Немолодая женщина, просто одетая, очень измученная, сидела на скамейке и вяло одергивала двух вопящих и визжащих мальчишек лет пяти, возившихся у нее под ногами. Третий мальчишка, помладше, самозабвенно изучал содержимое урны, от этого зрелища Вивиану слегка замутило. Шейн подошел к женщине и уселся рядом. Вивиана осталась стоять, почему-то ощущая себя полной дурой. Женщина вскинула глаза, охнула и стала приподниматься, но Шейн улыбнулся ей и положил руку на плечо.
– Вечер добрый, Линда. Рад, что застал вас здесь.
– Мистер Кримсон? Мисс Олшот? А мы вот опоздали на шестичасовой, теперь ждать сорок минут…
– Линда, скажите, вам не надоело ездить на автобусе?
– Смеетесь? Да меня от него уже тошнит, только что толку. Сколько ни тянись, до локтя носом не достанешь.
– А права у вас есть?
– Мистер Шейн, ей-богу, не травите вы мне душу. Есть, конечно, да и машина была, только мой паразит ее разбил в такой хлам, что и не рассказать. А ведь как мне было удобно, я хоть их с собой не таскала, дома оставляла, на машине-то все быстрее получалось, они почти не успевали набедокурить… Да что говорить. Теперь вот катаемся всей семьей. Хорошо еще, Джек, тот, что на шестичасовом, вечером всегда возит нас по одному билету.

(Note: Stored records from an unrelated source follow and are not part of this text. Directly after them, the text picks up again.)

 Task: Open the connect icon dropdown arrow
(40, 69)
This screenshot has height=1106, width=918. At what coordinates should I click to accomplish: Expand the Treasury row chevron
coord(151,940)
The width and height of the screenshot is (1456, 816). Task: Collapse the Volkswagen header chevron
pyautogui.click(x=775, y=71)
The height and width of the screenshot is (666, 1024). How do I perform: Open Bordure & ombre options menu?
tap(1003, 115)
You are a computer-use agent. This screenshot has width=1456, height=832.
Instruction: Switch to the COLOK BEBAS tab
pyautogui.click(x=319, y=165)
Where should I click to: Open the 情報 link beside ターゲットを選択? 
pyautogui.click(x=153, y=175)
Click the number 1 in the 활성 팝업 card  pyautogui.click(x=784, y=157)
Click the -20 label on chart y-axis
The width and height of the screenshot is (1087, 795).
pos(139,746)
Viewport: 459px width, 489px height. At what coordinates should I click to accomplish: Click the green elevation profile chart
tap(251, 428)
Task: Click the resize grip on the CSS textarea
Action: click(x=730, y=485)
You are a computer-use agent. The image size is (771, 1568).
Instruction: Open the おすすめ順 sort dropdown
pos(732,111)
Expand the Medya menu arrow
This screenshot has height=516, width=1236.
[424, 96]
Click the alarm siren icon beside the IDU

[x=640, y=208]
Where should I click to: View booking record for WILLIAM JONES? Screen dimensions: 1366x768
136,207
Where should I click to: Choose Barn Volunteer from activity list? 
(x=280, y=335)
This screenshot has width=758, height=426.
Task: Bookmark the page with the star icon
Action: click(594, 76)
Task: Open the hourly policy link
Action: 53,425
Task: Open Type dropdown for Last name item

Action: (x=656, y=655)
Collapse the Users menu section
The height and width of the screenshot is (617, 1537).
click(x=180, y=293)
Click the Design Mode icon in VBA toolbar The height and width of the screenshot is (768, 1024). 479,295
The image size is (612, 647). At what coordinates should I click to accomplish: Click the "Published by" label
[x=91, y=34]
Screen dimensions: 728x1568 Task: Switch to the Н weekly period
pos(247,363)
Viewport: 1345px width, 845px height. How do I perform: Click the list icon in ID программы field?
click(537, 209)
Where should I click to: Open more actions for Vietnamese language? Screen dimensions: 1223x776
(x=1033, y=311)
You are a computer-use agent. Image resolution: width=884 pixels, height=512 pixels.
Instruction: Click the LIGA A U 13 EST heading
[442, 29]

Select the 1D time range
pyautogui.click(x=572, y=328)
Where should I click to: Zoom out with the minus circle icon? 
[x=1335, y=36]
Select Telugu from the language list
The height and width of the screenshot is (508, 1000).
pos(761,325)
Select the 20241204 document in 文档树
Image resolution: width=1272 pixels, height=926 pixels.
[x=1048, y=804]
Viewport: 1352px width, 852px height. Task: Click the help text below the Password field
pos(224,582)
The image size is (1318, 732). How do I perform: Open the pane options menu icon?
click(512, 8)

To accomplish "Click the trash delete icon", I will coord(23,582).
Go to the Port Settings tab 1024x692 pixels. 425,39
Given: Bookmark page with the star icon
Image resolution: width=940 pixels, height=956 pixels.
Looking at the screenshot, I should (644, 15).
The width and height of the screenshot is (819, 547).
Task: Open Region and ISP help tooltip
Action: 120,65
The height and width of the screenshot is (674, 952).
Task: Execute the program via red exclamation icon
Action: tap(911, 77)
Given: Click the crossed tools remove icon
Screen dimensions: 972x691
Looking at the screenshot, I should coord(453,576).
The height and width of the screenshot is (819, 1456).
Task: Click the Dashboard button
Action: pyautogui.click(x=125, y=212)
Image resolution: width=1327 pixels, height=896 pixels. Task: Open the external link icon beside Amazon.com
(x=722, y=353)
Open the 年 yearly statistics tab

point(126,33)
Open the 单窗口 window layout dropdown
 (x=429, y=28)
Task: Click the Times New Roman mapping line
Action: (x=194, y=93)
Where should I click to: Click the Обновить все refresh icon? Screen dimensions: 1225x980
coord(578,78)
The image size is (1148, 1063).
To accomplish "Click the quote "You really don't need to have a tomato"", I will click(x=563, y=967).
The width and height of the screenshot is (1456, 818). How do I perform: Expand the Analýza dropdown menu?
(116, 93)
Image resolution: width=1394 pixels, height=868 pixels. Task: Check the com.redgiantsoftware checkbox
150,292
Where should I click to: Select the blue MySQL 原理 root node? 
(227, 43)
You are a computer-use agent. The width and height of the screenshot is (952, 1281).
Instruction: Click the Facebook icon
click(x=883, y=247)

Сегодня мы не успели, так что придется выкладывать денежки за всю ораву, а это уже три бакса…
– Линда, а что вы скажете насчет джипа. Он, правда, не новый, но мотор у него отличный, бак я залил полный, а заднюю дверцу можно для надежности замотать скотчем, чтобы близнецы не вываливались.
– Ой, мистер Шейн…
– Только вы не плачьте, Линда, а то я и так себя дураком чувствую. Короче говоря, вот вам ключи, вот техпаспорт, а вот все бумаги. Ну, чего же вы плачете, Линда? Энди, вылезай из урны. Беги в машину.
– Мам! Это наша машина?!
– Мистер Шейн, да я за вас всю жизнь Бога молить буду…
– Мам, а можно я погудю?
– Езжайте, Линда. Счастливо. И спасибо за цветы.
– Заметили? Я ведь решила, розы вы и сами купите, а тут полевые…
– Мам, а я гудю!
– Спасибо! Спасибо вам, мистер Шейн, спасибо, мисс Олшот! Никогда никому не позволю говорить, что богачи бесчувственные!
Удивительное и шумное семейство разместилось в старом джипе, и тут малыш Энди вылез обратно, бочком подобрался к Вивиане, сунул руку в карман и протянул ей до невозможности замусоленную конфету в линялом фантике. Ошеломленная Вивиана пробормотала слова благодарности, Энди просиял улыбкой голливудской звезды (у которой, впрочем, недоставало нескольких зубов) и умчался обратно в машину. Взревел мотор, и загадочное семейство скрылось за поворотом. Шейн махал им вслед, а потом повернулся к Вивиане.
– Ну вот, видишь, как все здорово получилось? Джангл в хороших руках, а Линда теперь перестанет опаздывать, и малышам не придется торчать в гараже…
– КТО ЭТО БЫЛ?
Шейн осекся, словно его ударили по лицу. Потом его глаза стали холодными и колючими, и Вивиана ощутила стыд, жгучий, отчаянный и совершенно необъяснимый.
– Шейн, не смотри так, словно я продала родину коммунистам. Я действительно не знаю эту женщину…
– Эта женщина – Линда Козловски. Она убирает твою квартиру и еще десяток квартир, получает пятьдесят баксов в неделю. Сегодня она запоздала, потому что у Энди болел живот, поэтому все еще пылесосила в гостиной, когда ты соблаговолила встать. Ее дети ездят на работу с ней и сидят внизу, в каменном гараже, с охранником Джошем. Джош почти каждый вечер отгоняет твою машину и здоровается с тобой. Ты с ним – никогда. Его жена Мэгги сломала ногу накануне родов, но Джошу не разрешили взять отгул, видимо, твоя миссис Трент. Вчера Мэгги родила мальчишку. Линда работает у тебя два года, Джош – год.
Шейн повернулся и пошел прочь. Вивиана с трудом проглотила комок в горле и затрусила за ним, то и дело подворачивая ноги – чертовы каблуки, почему она вдруг разучилась на них ходить?
– Шейн… Шейн! Почему ты злишься? Что я сделала?
– Ничего. Ты ничего не сделала, мисс Олшот.